--- Your task ---
In this exercise, every entry is to be copied exactly.

--- Dataset excerpts ---
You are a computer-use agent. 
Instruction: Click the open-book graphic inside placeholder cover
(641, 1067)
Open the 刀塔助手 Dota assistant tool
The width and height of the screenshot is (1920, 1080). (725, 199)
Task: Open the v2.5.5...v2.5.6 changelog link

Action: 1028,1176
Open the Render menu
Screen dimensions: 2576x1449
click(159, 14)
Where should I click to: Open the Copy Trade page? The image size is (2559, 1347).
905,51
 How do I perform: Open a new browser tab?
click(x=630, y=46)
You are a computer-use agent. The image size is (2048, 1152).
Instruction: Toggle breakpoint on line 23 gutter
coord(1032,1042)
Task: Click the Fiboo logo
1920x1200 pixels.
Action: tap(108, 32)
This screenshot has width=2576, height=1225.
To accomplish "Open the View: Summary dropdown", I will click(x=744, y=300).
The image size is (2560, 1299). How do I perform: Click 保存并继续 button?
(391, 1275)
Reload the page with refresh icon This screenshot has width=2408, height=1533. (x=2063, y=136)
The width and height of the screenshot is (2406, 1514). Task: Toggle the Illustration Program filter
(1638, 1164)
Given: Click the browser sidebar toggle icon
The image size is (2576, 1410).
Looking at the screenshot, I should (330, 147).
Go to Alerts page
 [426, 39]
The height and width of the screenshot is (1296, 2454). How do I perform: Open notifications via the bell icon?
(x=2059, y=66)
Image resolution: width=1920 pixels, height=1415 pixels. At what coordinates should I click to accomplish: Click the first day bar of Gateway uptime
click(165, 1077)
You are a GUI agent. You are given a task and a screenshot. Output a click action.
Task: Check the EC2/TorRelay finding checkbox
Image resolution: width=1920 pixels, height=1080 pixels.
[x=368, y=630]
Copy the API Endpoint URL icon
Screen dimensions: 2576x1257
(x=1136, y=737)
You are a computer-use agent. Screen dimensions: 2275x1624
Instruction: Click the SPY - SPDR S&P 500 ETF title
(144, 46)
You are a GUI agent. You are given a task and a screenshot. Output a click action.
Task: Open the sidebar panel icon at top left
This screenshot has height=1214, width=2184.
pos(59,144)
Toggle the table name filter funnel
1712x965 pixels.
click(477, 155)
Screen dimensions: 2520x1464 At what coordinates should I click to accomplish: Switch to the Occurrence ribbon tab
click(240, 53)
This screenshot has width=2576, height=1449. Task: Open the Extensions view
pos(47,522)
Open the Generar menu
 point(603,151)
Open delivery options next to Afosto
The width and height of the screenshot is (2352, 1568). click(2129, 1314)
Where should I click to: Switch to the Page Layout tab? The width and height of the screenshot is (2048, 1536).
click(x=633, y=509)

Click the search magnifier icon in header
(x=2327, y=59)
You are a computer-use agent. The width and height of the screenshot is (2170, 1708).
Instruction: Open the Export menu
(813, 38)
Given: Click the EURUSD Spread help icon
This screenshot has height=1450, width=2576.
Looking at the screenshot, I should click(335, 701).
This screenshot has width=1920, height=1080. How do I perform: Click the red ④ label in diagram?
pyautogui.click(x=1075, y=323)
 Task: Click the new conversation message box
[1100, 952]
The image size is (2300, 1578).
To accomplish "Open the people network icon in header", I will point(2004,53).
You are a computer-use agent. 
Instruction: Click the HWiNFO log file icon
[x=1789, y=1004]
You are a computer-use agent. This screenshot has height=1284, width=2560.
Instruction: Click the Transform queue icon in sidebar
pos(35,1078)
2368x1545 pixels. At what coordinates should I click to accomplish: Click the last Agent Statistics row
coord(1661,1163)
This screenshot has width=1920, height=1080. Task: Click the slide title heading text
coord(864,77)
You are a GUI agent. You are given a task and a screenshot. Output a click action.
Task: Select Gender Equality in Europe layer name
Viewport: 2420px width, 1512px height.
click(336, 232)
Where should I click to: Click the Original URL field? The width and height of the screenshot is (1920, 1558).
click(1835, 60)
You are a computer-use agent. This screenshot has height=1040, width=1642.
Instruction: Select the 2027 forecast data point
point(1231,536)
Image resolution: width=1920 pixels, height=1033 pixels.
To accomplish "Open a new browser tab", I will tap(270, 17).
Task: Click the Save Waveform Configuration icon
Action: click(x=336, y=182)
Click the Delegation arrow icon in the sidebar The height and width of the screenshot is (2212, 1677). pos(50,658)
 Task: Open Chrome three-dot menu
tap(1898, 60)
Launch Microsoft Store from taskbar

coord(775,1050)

--- Output for this task ---
You are a computer-use agent. 
Instruction: Click the open-book graphic inside placeholder cover
(641, 1067)
Open the 刀塔助手 Dota assistant tool
The width and height of the screenshot is (1920, 1080). (725, 199)
Task: Open the v2.5.5...v2.5.6 changelog link

Action: 1028,1176
Open the Render menu
Screen dimensions: 2576x1449
click(159, 14)
Where should I click to: Open the Copy Trade page? The image size is (2559, 1347).
905,51
 How do I perform: Open a new browser tab?
click(x=630, y=46)
You are a computer-use agent. The image size is (2048, 1152).
Instruction: Toggle breakpoint on line 23 gutter
coord(1032,1042)
Task: Click the Fiboo logo
1920x1200 pixels.
Action: tap(108, 32)
This screenshot has width=2576, height=1225.
To accomplish "Open the View: Summary dropdown", I will click(x=744, y=300).
The image size is (2560, 1299). How do I perform: Click 保存并继续 button?
(391, 1275)
Reload the page with refresh icon This screenshot has width=2408, height=1533. (x=2063, y=136)
The width and height of the screenshot is (2406, 1514). Task: Toggle the Illustration Program filter
(1638, 1164)
Given: Click the browser sidebar toggle icon
The image size is (2576, 1410).
Looking at the screenshot, I should (330, 147).
Go to Alerts page
 [426, 39]
The height and width of the screenshot is (1296, 2454). How do I perform: Open notifications via the bell icon?
(x=2059, y=66)
Image resolution: width=1920 pixels, height=1415 pixels. At what coordinates should I click to accomplish: Click the first day bar of Gateway uptime
click(165, 1077)
You are a GUI agent. You are given a task and a screenshot. Output a click action.
Task: Check the EC2/TorRelay finding checkbox
Image resolution: width=1920 pixels, height=1080 pixels.
[x=368, y=630]
Copy the API Endpoint URL icon
Screen dimensions: 2576x1257
(x=1136, y=737)
You are a computer-use agent. Screen dimensions: 2275x1624
Instruction: Click the SPY - SPDR S&P 500 ETF title
(144, 46)
You are a GUI agent. You are given a task and a screenshot. Output a click action.
Task: Open the sidebar panel icon at top left
This screenshot has height=1214, width=2184.
pos(59,144)
Toggle the table name filter funnel
1712x965 pixels.
click(477, 155)
Screen dimensions: 2520x1464 At what coordinates should I click to accomplish: Switch to the Occurrence ribbon tab
click(240, 53)
This screenshot has width=2576, height=1449. Task: Open the Extensions view
pos(47,522)
Open the Generar menu
 point(603,151)
Open delivery options next to Afosto
The width and height of the screenshot is (2352, 1568). click(2129, 1314)
Where should I click to: Switch to the Page Layout tab? The width and height of the screenshot is (2048, 1536).
click(x=633, y=509)

Click the search magnifier icon in header
(x=2327, y=59)
You are a computer-use agent. The width and height of the screenshot is (2170, 1708).
Instruction: Open the Export menu
(813, 38)
Given: Click the EURUSD Spread help icon
This screenshot has height=1450, width=2576.
Looking at the screenshot, I should click(335, 701).
This screenshot has width=1920, height=1080. How do I perform: Click the red ④ label in diagram?
pyautogui.click(x=1075, y=323)
 Task: Click the new conversation message box
[1100, 952]
The image size is (2300, 1578).
To accomplish "Open the people network icon in header", I will point(2004,53).
You are a computer-use agent. 
Instruction: Click the HWiNFO log file icon
[x=1789, y=1004]
You are a computer-use agent. This screenshot has height=1284, width=2560.
Instruction: Click the Transform queue icon in sidebar
pos(35,1078)
2368x1545 pixels. At what coordinates should I click to accomplish: Click the last Agent Statistics row
coord(1661,1163)
This screenshot has width=1920, height=1080. Task: Click the slide title heading text
coord(864,77)
You are a GUI agent. You are given a task and a screenshot. Output a click action.
Task: Select Gender Equality in Europe layer name
Viewport: 2420px width, 1512px height.
click(336, 232)
Where should I click to: Click the Original URL field? The width and height of the screenshot is (1920, 1558).
click(1835, 60)
You are a computer-use agent. This screenshot has height=1040, width=1642.
Instruction: Select the 2027 forecast data point
point(1231,536)
Image resolution: width=1920 pixels, height=1033 pixels.
To accomplish "Open a new browser tab", I will tap(270, 17).
Task: Click the Save Waveform Configuration icon
Action: click(x=336, y=182)
Click the Delegation arrow icon in the sidebar The height and width of the screenshot is (2212, 1677). pos(50,658)
 Task: Open Chrome three-dot menu
tap(1898, 60)
Launch Microsoft Store from taskbar

coord(775,1050)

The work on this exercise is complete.